Would you choose a severing of all your current emotional connections, or certain death?

I’ll take the cure. Before I take it, I’ll say a final goodbye to all my loved ones, and tell them that they should act as if I died. After I’m cured, I’ll go live somewhere out in the woods by myself.

I’ll take the death over the cure.

If I can’t love people, then I’m already dead. I’m not that attached to living, without love to express I’d be lost, and just as soon dead, thanks anyway. Not worth it for the sake of a few more breaths, in my opinion.

I’d talk it over with those who’d be affected by it first. But, in the end, I’d probably do it. If I hate it afterwards, I can always off myself. This is, of course, assuming that I retain my own morality and empathy for others.

If it elminates those things–which could be considered a logical extension of removing the capacity for emotional connection–then I might just choose to eat the gun first.

I thought about that, but really, who amongst your loved ones is going to say, “I’d rather you died than stop loving me?” They might be thinking it, but I can’t imagine someone admitting it. For my own selfish reasons, I want to go on living, but I think it would be better for my family if they acted as if I’d died - mourn me for a while, and then go on with their lives.

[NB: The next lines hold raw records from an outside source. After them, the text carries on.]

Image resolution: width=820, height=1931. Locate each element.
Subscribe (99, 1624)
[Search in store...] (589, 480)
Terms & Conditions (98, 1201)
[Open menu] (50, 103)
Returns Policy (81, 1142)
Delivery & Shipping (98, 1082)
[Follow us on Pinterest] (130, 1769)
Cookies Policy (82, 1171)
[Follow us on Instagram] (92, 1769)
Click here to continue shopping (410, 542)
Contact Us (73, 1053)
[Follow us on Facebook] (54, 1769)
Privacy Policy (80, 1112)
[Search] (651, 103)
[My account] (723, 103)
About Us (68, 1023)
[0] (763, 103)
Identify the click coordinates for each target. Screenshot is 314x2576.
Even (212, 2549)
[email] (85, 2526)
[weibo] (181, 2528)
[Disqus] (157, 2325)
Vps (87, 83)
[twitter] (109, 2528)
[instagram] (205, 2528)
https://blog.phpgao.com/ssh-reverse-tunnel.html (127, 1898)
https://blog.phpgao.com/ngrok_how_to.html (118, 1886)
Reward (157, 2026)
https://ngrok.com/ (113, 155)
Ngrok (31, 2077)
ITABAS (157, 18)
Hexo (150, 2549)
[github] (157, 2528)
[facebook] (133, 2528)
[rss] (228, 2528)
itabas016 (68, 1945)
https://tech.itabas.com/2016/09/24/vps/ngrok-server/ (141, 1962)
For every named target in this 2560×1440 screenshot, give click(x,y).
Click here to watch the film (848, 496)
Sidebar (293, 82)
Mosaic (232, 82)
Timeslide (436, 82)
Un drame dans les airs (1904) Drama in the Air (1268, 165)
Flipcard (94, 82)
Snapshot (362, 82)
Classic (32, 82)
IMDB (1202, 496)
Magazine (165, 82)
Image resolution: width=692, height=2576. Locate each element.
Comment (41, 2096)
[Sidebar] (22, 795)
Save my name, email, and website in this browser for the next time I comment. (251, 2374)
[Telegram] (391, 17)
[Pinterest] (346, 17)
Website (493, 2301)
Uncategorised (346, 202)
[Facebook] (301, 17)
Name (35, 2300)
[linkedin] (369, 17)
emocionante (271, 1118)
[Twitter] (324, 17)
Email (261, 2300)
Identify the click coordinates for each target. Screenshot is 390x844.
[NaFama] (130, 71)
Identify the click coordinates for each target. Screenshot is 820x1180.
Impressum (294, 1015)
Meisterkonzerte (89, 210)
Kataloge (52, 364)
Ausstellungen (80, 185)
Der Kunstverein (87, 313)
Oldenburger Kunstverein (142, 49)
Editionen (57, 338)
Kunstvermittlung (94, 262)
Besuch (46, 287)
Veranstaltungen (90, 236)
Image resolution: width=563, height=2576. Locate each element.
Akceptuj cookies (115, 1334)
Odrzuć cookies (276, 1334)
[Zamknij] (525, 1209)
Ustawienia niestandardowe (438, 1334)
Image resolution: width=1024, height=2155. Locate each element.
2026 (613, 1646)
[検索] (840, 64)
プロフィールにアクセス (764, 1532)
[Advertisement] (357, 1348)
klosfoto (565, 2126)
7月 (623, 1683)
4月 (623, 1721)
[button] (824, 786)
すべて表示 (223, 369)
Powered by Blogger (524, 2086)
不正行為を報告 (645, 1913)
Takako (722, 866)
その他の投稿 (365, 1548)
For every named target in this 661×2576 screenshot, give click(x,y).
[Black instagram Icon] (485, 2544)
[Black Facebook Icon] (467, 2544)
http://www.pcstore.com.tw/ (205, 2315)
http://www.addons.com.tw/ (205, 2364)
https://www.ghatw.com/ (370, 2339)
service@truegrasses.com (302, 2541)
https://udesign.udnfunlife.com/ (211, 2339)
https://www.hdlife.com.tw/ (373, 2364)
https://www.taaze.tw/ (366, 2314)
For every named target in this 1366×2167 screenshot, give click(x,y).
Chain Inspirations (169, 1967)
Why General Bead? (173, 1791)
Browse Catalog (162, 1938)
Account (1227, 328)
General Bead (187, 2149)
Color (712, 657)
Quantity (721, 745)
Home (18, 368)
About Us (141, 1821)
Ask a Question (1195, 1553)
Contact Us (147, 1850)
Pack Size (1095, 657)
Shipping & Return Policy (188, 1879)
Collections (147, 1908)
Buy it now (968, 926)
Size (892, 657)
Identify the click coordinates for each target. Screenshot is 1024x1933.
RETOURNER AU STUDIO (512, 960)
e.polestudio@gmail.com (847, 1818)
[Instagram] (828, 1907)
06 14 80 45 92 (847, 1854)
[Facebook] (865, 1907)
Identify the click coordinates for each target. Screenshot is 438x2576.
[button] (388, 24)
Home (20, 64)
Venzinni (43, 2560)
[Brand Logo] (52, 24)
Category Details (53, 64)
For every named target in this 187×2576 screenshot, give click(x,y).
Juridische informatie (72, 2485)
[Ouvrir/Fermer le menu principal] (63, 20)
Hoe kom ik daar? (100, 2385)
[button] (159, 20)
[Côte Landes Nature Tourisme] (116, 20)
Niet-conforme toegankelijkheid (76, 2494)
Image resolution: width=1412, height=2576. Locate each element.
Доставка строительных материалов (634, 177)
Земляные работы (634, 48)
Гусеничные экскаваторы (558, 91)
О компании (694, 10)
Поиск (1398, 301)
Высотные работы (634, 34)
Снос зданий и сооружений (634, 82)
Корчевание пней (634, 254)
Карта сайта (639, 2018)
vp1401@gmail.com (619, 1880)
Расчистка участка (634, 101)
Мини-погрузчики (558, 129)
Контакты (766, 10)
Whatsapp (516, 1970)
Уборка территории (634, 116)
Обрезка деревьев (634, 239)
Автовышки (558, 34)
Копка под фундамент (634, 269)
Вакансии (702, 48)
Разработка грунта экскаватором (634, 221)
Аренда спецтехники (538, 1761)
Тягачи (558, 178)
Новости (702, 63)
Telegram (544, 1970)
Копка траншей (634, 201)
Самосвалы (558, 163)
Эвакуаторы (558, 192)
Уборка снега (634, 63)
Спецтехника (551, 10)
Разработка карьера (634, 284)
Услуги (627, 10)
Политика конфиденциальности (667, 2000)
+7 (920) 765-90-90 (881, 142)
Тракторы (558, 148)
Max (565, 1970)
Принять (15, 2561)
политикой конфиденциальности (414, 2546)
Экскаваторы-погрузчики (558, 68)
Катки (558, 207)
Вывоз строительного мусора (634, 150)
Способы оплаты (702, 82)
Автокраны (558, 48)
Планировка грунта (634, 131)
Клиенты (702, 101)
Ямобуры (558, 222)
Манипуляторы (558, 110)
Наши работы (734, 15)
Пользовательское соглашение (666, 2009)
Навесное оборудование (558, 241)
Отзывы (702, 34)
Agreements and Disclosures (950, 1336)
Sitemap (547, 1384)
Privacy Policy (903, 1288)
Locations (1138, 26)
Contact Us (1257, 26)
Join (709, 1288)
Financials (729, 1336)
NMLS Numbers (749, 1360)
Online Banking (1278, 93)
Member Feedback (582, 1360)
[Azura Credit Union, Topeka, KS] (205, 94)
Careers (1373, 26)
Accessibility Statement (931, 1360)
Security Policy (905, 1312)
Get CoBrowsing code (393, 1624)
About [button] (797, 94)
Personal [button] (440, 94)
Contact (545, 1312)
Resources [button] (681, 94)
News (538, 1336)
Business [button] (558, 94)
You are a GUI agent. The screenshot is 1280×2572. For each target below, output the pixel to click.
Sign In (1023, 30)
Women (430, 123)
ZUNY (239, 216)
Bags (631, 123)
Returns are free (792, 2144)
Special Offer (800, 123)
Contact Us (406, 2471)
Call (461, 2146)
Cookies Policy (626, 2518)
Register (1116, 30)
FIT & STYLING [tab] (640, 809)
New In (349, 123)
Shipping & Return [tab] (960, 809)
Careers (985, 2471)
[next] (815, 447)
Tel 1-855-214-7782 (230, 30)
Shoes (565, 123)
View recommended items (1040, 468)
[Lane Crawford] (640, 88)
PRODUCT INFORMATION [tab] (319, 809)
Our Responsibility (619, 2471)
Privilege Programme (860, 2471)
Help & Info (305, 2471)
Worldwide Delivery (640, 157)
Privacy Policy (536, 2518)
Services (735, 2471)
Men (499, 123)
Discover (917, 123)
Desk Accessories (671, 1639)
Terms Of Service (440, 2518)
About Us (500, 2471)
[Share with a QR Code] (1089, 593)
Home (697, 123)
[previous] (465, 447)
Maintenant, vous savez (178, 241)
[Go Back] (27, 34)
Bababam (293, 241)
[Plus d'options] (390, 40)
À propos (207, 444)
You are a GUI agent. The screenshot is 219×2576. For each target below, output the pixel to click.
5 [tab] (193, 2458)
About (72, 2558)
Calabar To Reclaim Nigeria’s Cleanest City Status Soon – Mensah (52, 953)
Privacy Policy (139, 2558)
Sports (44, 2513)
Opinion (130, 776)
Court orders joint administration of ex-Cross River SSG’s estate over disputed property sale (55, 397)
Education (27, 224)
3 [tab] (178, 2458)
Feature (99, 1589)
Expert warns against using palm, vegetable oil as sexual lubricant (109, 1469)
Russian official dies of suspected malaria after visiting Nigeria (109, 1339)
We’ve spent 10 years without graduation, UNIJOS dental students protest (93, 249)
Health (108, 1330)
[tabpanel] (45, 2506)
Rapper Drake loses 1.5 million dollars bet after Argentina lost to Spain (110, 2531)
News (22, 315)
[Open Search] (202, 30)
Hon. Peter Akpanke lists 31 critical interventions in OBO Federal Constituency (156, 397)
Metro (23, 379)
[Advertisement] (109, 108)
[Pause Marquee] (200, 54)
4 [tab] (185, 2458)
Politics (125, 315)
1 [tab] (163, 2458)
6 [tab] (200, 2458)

I want to live, but not like that. Not keen on the bone-crunching pain though - please pump me full of morphine and let me die along with my loves.

Sounds like a patient featured in a TV documentary about traumatic brain injuries a few years ago. IIRC, he had minute frontal lobe injuries, resulting in complete inability to form emotional connections. He didn’t appear to be depressed, suicidal or sociopathic, nor did he seem particularly happy, just kind of apathetic. From what I saw, it was hard to tell to what degree he was capable of empathy.

He was asked whether he loved his wife and son, and immediately replied “Yes”, but when asked how that felt, replied hesitantly “I like having him around” and “we’ve been together so long, she’s part of the furniture”. He obviously knew more was expected of him, and seemed to feel bad about it. He had tried to leave his wife so she could move on with someone who could love her back, but she wouldn’t hear of it. His doctors commented that in cases like this, spouses often give up after a couple of years.

It didn’t seem like a happy life for the patient, and most definitely not for his family. They were grieving a loss rather than a death, with many years ahead of living with him - unable to distance themselves from it, hoping for a cure or improvement that would never come.

So, in response to the OP: Much as I would want to live, I wonder if it might be easier for my family if I didn’t.

Dead.

I wouldn’t want to live without emotional connections.

And I think it would be easier on the family to see me dead than to see me walking around, suddenly not giving a damn about them, leaving them bewildered and broken-hearted.

My wife says to cure me.

My emotional connections are my life, so I’m dead either way.

I have sort of depressed emotional response as it is. I don’t really care that much. Aren’t ethics a better basis for social behavior than primate group loyalty anyway?

So, yeah, I’m halfway there. Never become emotionally attached again? OK, I guess. Creepy, but sort of a, “So what?”

Not that I’m emotionally attached enough to my own life to jump at it. I’d sit & think about whether there’s some reason I should still have emotional attachments, & if it would be better just to die.